SLOs and Error Budgets, Explained

SLOs and Error Budgets, Explained

Turning reliability debates into decisions you can argue with data

5 min read

Without a service level objective, "reliability work" is just opinion. Someone thinks the system feels slow, someone else thinks it's fine, and the argument goes nowhere because nobody is holding a number. SLOs fix that. They make reliability arguable with data instead of vibes, and that single shift changes how a team prioritizes.

SLI, SLO, and error budget#

These three terms get used interchangeably, but they're distinct and the difference matters.

  • An SLI (service level indicator) is a measurement. It's the raw signal: the percentage of requests that returned successfully, the p95 latency on your checkout endpoint, the fraction of jobs that completed without error. An SLI is a number you observe.
  • An SLO (service level objective) is the target you hold that SLI to. For example, "99.9 percent of requests succeed over a rolling 30 days." The SLO is a promise the team makes to itself and its users.
  • An error budget is the inverse of the SLO. If your objective is 99.9 percent availability, then 0.1 percent of requests are allowed to fail. That allowance is your budget. It converts an abstract reliability goal into a concrete, spendable quantity of acceptable failure.

That last point is the one that unlocks everything else. A 99.9 percent monthly target means you have roughly 43 minutes of allowable downtime per month. Once you frame failure as a budget, reliability stops being a binary "is it up or down" question and becomes a question of how much of your allowance you have left.

Tie targets to business criticality#

The most common mistake I see is picking one blanket reliability number and applying it everywhere. That wastes effort on systems that don't need it and underserves the ones that do. Targets should track how much the business actually cares if a given system degrades.

A reasonable set of default tiers, purely as a starting point to adjust:

  • Internal tooling: around 99.0 percent monthly availability. If the internal dashboard hiccups for a few minutes, nobody loses revenue.
  • Non-revenue-critical product surfaces: around 99.5 percent.
  • Revenue-critical product: around 99.9 percent. This is the path where downtime directly costs money or trust.
  • Web latency default: p95 under 1 second for your top endpoints. Most users feel anything slower.

These are illustrative. The point isn't the exact decimals, it's that each system gets a target proportional to what's at stake, and you can defend every number.

The error budget freeze rule#

Here's where budgets earn their keep. Decide in advance what happens when the budget runs out, before you're in the middle of a bad week and tempted to negotiate with yourself.

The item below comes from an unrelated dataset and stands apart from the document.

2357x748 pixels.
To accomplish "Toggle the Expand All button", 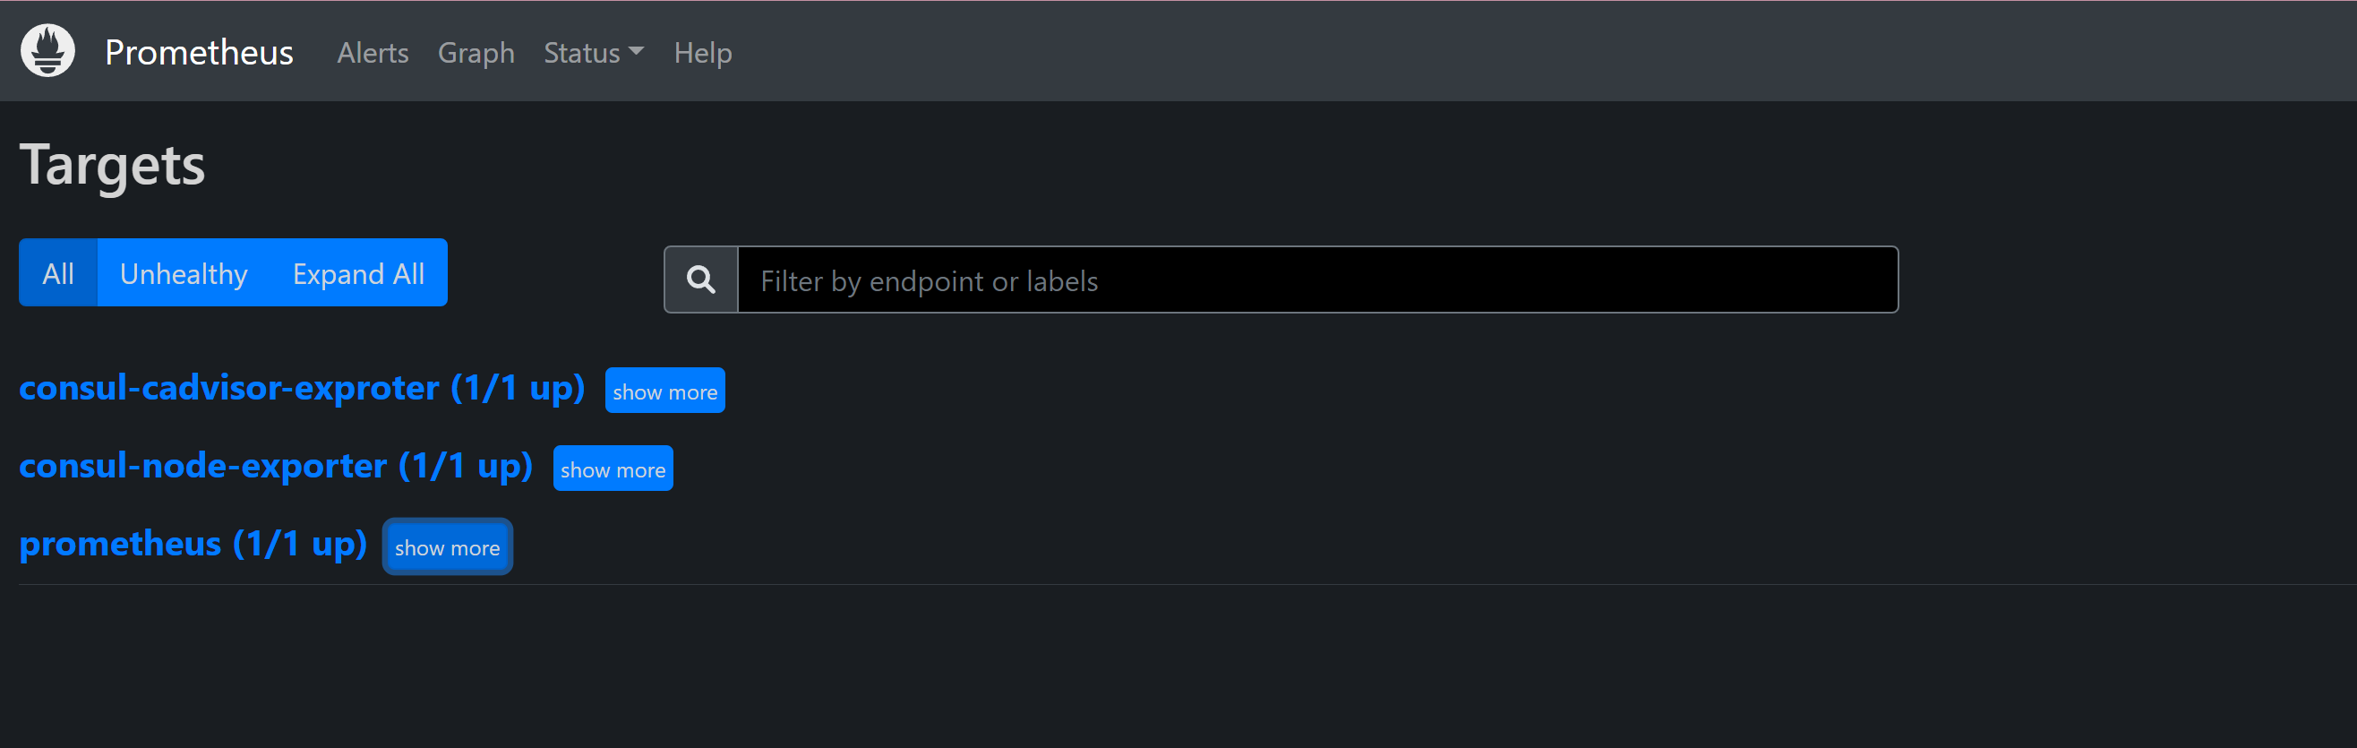I will (358, 273).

The rule I recommend is simple: when the error budget is burned, feature work stops. The team shifts its focus to reliability, hardening, and paying down whatever caused the burn, and feature work resumes only once the burn rate slows back to a sustainable level.

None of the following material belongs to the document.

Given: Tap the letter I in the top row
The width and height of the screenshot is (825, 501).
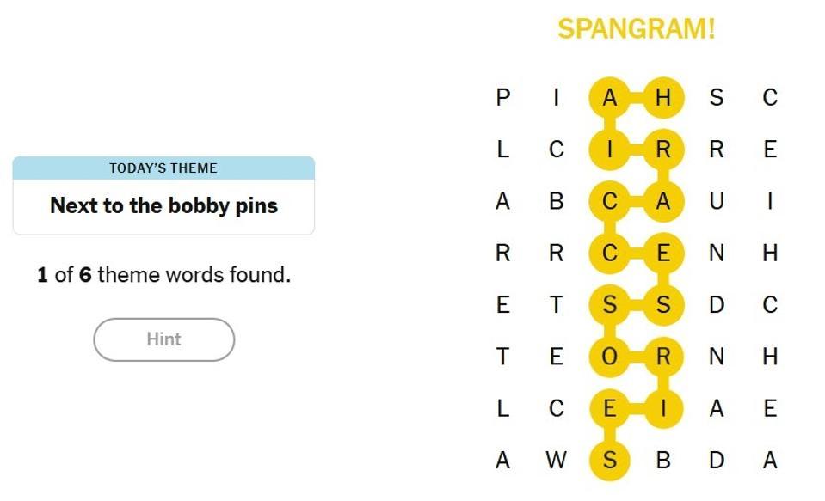Looking at the screenshot, I should point(557,98).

This sounds harsh, but it's the whole reason error budgets work. It removes the perpetual tension between "ship faster" and "be more reliable" by giving you a pre-agreed switch. As long as you're spending your budget at a healthy pace, you ship freely. Burn it too fast, and the system itself tells you to slow down. No one has to win an argument in the moment.

From debate to decision#

Think about how reliability conversations usually go without this machinery. Someone wants to add monitoring, someone wants to refactor a flaky service, someone wants to ship the next feature, and the loudest or most senior voice tends to win. There's no shared way to say whether the investment is justified.

With SLOs and error budgets, the conversation changes shape entirely:

  • Are we meeting our SLO with budget to spare? Then keep shipping features, and don't gold-plate reliability you don't need.
  • Are we burning budget faster than expected? Now you have a data-backed reason to pause and invest, and nobody can hand-wave it away.
  • Is a proposed feature likely to threaten the budget? You can weigh that explicitly instead of discovering it in production.

The budget turns subjective debates into decisions with a clear trigger. That's the real value. You're no longer arguing about whether the system is reliable enough; you're looking at how much budget remains and acting accordingly.

Getting started#

You don't need a perfect observability stack to begin. Pick your two or three most important user-facing flows. Define one or two SLIs for each, something you can actually measure today, like request success rate and p95 latency. Set an honest SLO based on the criticality tier the flow belongs to. Then watch the budget for a few weeks before you enforce any freeze rule, so your targets reflect reality rather than wishful thinking.

Once the numbers are in front of the team, you'll find the reliability conversations get noticeably calmer. That's the sign it's working.